Bu ülkedeki bir kısım kalınkafalı her ikiyüzlülük sınavından başarıyla geçerken, samimiyet ve dürüstlük sınavlarından çakmak zorunda mı?

Taksim’de Gezi Parkı’na Toplu Kışlası-AVM vb. ıvır zıvır yapılmasın ve ağaçlar kesilmesin diye başlayan ve her kesimi ve kimliği içine alan direniş dalga dalga büyüyüp, bambaşka yerlere doğru gidiyorken, maalesef o bir kısım kalınkafalılar tarafından da, “Lice’liler karakol yapılmasına neden karşı çıkıyorlar?” şeklinde devam ediyor…

Kendi hayat standartlarına bağlı; kendi şehrine sahip çıkmaya kararlı bu insanlar, “orada, Lice’de bir köy var uzakta” namesini söyleyerek aslında bir işkencehane olan karakollara karşı çıkan halk hakkında atıp tutabiliyor; kendi devletinden gözü gibi koruduğu hayatının, yaşam standartının o gitmediği köyde aynı devlet tarafından hunharca harcandığını görmekten aciz yaşamaya devam edebiliyor…

Hatta daha da ileri gidip kendi devletinin, kendi direnişi için söylediği “başkalarının elinde oyuncak olarak alanlara çıkıyorlar” sözünü oradaki Kürtler için hiç çekinmeden, gocunmadan, tam bir eşşeklik örneği olarak kullanabiliyor. Bu nasıl olabiliyor?
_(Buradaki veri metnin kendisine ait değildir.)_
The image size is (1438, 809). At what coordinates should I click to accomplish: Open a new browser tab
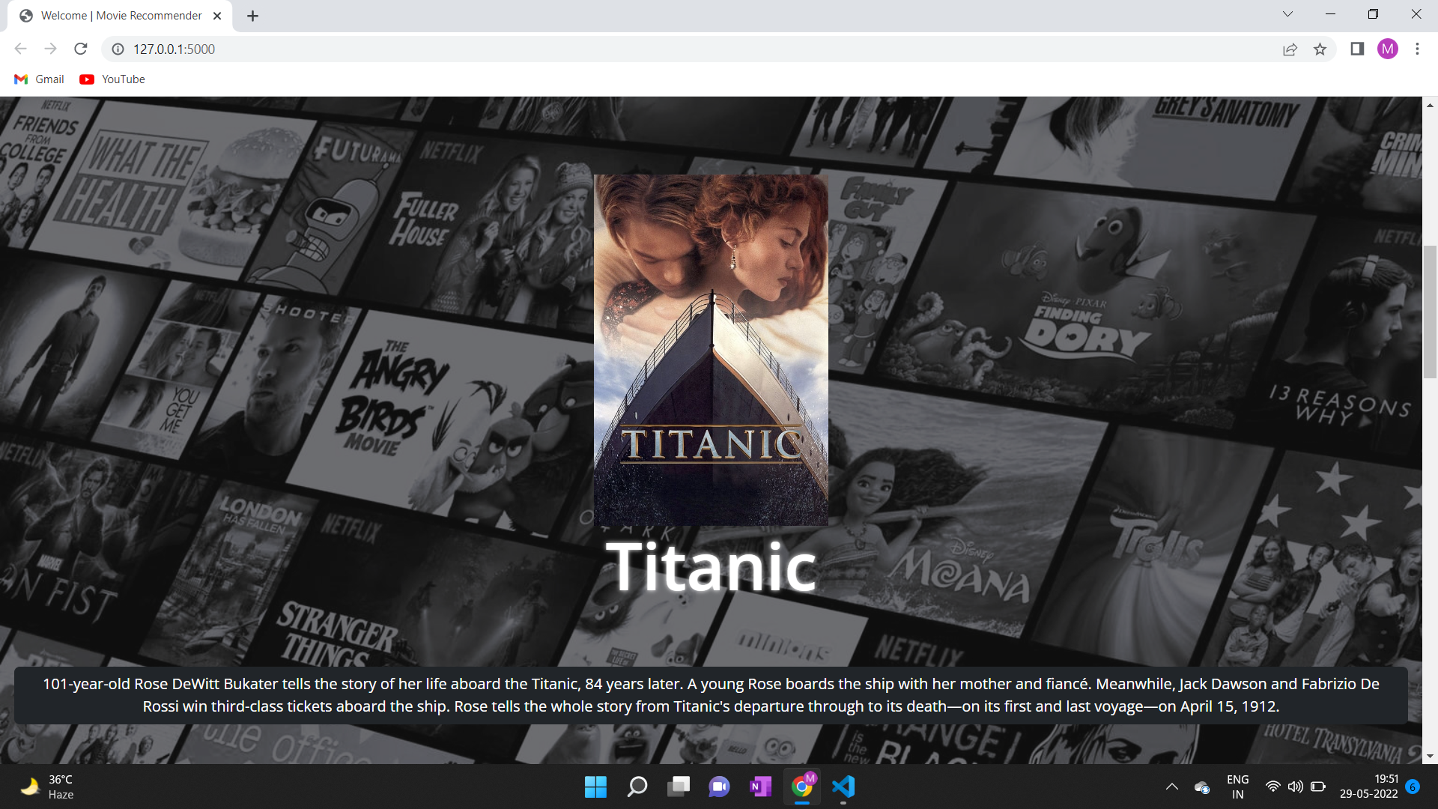[x=252, y=15]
Taksim bizimdir dedik; peki Lice bizim değil mi?

Gezi Direnişi’nde ölen ve yaralanan insanlar kadar değeri yok mu Medeni Yıldırım’ın?

İstanbul’da, Ankara’da ya da her neredeyse orada polis şiddetine direnirken “Kürtler alanlara çıkmadı; yanımızda durmadılar” diye, yanında seninle barikat kurmuş o çocukları bayrak taşımadıkları için tanımadığından, şimdi aynı devletin askeri halka plastik mermiyle değil, gerçek mermiyle ateş ederken kafanı kuma gömüyor olmanı kabul edemiyorum.
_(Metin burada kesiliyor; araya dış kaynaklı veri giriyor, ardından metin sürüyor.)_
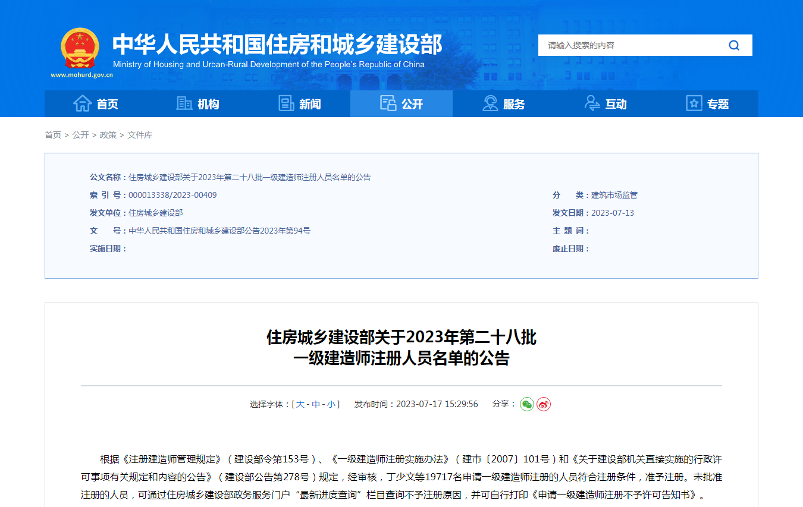803x507 pixels.
Task: Click the 政策 breadcrumb link
Action: 108,135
Devlet, polisin yetemediği durumda Jandarmayı kullanabilmek için yasalar, önergeler hazırlıyorken; yani belki yarın, belki yarından da yakın bir tarihte Gezi Parkı için yeniden eyleme geçtiğinde karşına polis yerine jandarma dikildiğinde, sosyal medyada çok sık rastlaştığım üzere “Askeri suçlamayı bırakın, onlar görevini yapıyor” diyebilecek misin?

“Polisimiz destan yazdı” cümlesi ölenler, gözü çıkanlar, travma yaşayanlar, gözaltına alınanlar aklına geldiğinde içine dokunurken, bu sefer “Jandarmamız da seyahatname yazdı” dediklerinde mutlu mu olacaksın?
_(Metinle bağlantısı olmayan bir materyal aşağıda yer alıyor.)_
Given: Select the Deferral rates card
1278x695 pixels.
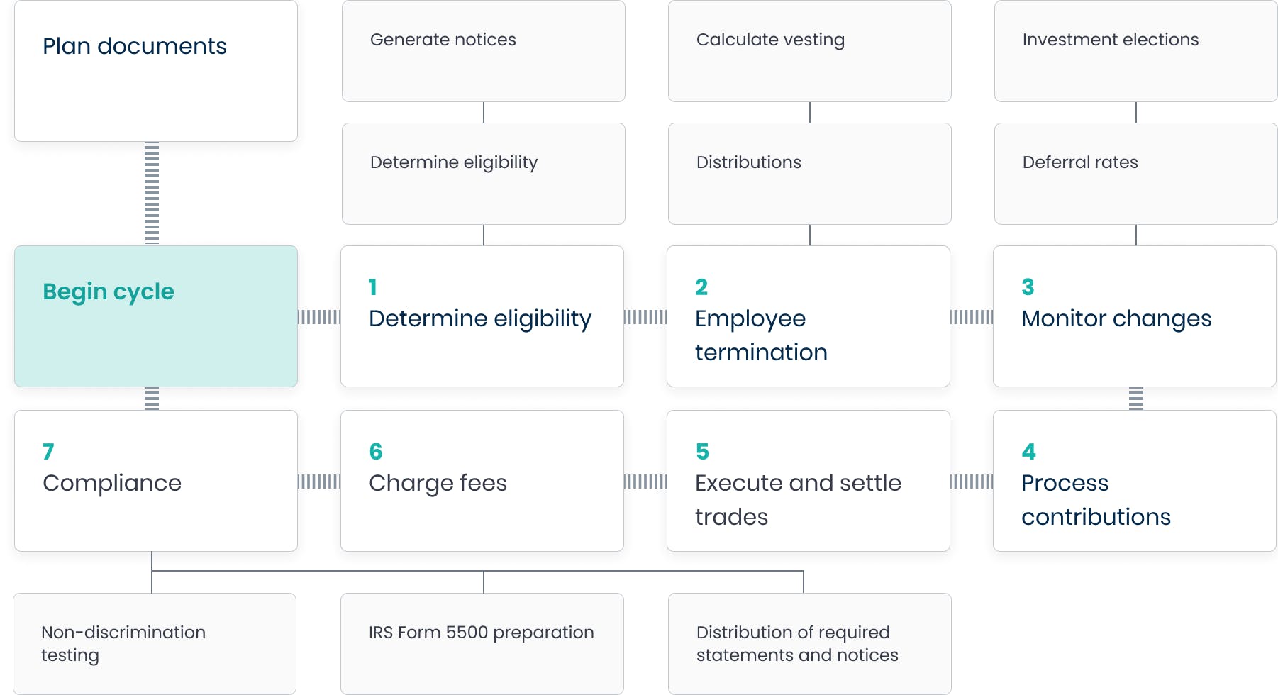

Ey arkadaş! Devletin medyası “Lice’de örgüt var” dedi; “molotof var” dedi; “bellerinde silah var” dedi; ellerinde “Savaş değil barış istiyoruz” yazan bir pankart olduğu halde “karakol bastılar” dedi; kaymakamı nasıl bir aklın ürünü olduğunu anlamadığımız bir şekilde “birbirlerini vurdular” dedi; valisi “havaya ateş açıldı” dedi ve sanki bunların hiçbiri Gezi Direnişi’nde olmamış gibi ve bunların hepsine o zaman gülüp geçmemiş gibi şimdi nasıl inanabiliyorsun?

Aynı medyanın Gezi Parkı direnişlerindeki yalanlarını deneyimlemiş; dezenformasyonu görmüş; kolluk kuvvetinden gazını, suyunu, copunu yemiş insanların zihnindeki karakolların hala yıkılmamış olduğunu görmek çok üzücü.

Görünen o ki, “ya hep beraber ya hiç birimiz” sloganını bazıları yanlış anlamış… Benim derin üzüntüm, kaygım, endişem, kızgınlığım ve hayal kırıklığım budur. Affola.